> Document

┄┄┄┄┄┄┄┄┄┄

Conrad recreated Giuseppe Arcimboldo’s The Librarian (1566), which is in the collection of Skokloster Castle, Sweden.
The recreation of Arcimboldo’s The Librarian was instigated as an assignment given to Conrad by his art teacher during lockdown. Conrad describes some of the process: “The facial details were cotton wool pads cut in half, taped together and stuck onto my face. I found the portrait expressions so funny I couldn’t stop giggling”.
Mair and Sarah Mills, mother and daughter, decided to recreate the Venus de Milo (130-100 BCE), which is part of the Louvre Museum collection in Paris.
Mother and daughter agreed to recreate Venus de Milo modestly just from the back. “This took hours, and so much white body paint that we haven’t got any left! We used old throws pinned up against a door, plus a wig that we dug out from a selection of dressing-up stuff. It was a lot of fun!”
Katy from Texas staged her little boy to recreate the Equestrian Portrait of Prince Balthasar Charles (1635) by Diego Velázquez, which is at the collection of the Prado Museum in Madrid.
Igor Dubanenko used his young son to model after The Duke of Urbino (1465-1472) by Piero della Francesca, part of the Uffizi collection, Florence.

┄┄┄┄┄┄┄┄┄┄

(Text and item location entries)
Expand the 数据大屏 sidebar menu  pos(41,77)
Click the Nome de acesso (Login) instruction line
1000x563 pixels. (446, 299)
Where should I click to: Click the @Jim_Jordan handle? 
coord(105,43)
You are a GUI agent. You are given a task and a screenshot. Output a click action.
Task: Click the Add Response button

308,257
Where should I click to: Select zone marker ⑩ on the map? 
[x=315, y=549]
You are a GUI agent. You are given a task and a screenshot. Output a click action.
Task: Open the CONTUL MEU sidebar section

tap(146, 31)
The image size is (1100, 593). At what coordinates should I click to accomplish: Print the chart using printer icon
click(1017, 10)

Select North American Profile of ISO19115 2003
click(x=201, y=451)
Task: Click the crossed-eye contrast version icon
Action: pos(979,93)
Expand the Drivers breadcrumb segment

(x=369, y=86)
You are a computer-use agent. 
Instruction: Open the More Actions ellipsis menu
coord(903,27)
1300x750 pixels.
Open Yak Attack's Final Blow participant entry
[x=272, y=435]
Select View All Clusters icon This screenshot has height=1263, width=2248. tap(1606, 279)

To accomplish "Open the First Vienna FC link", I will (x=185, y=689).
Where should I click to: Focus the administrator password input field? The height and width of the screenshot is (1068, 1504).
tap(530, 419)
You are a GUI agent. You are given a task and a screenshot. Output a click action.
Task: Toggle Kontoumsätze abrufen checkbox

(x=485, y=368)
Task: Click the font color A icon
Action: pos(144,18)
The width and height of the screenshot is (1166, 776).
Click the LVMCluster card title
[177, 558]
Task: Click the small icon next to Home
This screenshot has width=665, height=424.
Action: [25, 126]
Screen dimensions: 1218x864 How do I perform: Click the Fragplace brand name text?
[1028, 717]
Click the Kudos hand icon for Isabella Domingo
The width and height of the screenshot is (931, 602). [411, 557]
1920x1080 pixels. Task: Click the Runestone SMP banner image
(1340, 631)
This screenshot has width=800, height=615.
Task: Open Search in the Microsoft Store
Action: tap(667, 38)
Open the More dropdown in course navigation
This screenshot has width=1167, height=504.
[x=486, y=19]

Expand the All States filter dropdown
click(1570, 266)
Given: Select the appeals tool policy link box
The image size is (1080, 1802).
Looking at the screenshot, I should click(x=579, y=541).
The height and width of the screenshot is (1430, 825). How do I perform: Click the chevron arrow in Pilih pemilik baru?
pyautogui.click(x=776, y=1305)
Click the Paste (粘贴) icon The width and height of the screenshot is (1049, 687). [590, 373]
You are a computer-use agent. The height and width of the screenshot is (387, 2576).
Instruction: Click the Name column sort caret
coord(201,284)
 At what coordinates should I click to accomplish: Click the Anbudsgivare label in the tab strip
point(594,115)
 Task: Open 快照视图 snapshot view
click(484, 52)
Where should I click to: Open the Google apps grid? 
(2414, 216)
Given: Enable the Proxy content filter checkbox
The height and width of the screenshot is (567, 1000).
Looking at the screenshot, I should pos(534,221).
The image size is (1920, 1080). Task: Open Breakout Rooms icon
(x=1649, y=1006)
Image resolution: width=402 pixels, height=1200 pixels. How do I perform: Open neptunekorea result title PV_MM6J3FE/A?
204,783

┄┄┄┄┄┄┄┄┄┄

> Exercise tasks
a – Answer these questions from the text on recreated artworks:
(i) Which castle holds Arcimboldo's The Librarian?
(ii) What did Mair and Sarah Mills pin up against a door?
(iii) Which museum has the Equestrian Portrait of Prince Balthasar Charles in its collection?
b – In the records, swap "chart" for "graph" from the line with "The image size is (1100, 593)." to the line with "(x=369, y=86)", and give those lines again with nothing else changed.

> Correct answers
a –
(i) Skokloster Castle, Sweden
(ii) Old throws
(iii) The Prado Museum in Madrid

b –
The image size is (1100, 593). At what coordinates should I click to accomplish: Print the graph using printer icon
click(1017, 10)

Select North American Profile of ISO19115 2003
click(x=201, y=451)
Task: Click the crossed-eye contrast version icon
Action: pos(979,93)
Expand the Drivers breadcrumb segment

(x=369, y=86)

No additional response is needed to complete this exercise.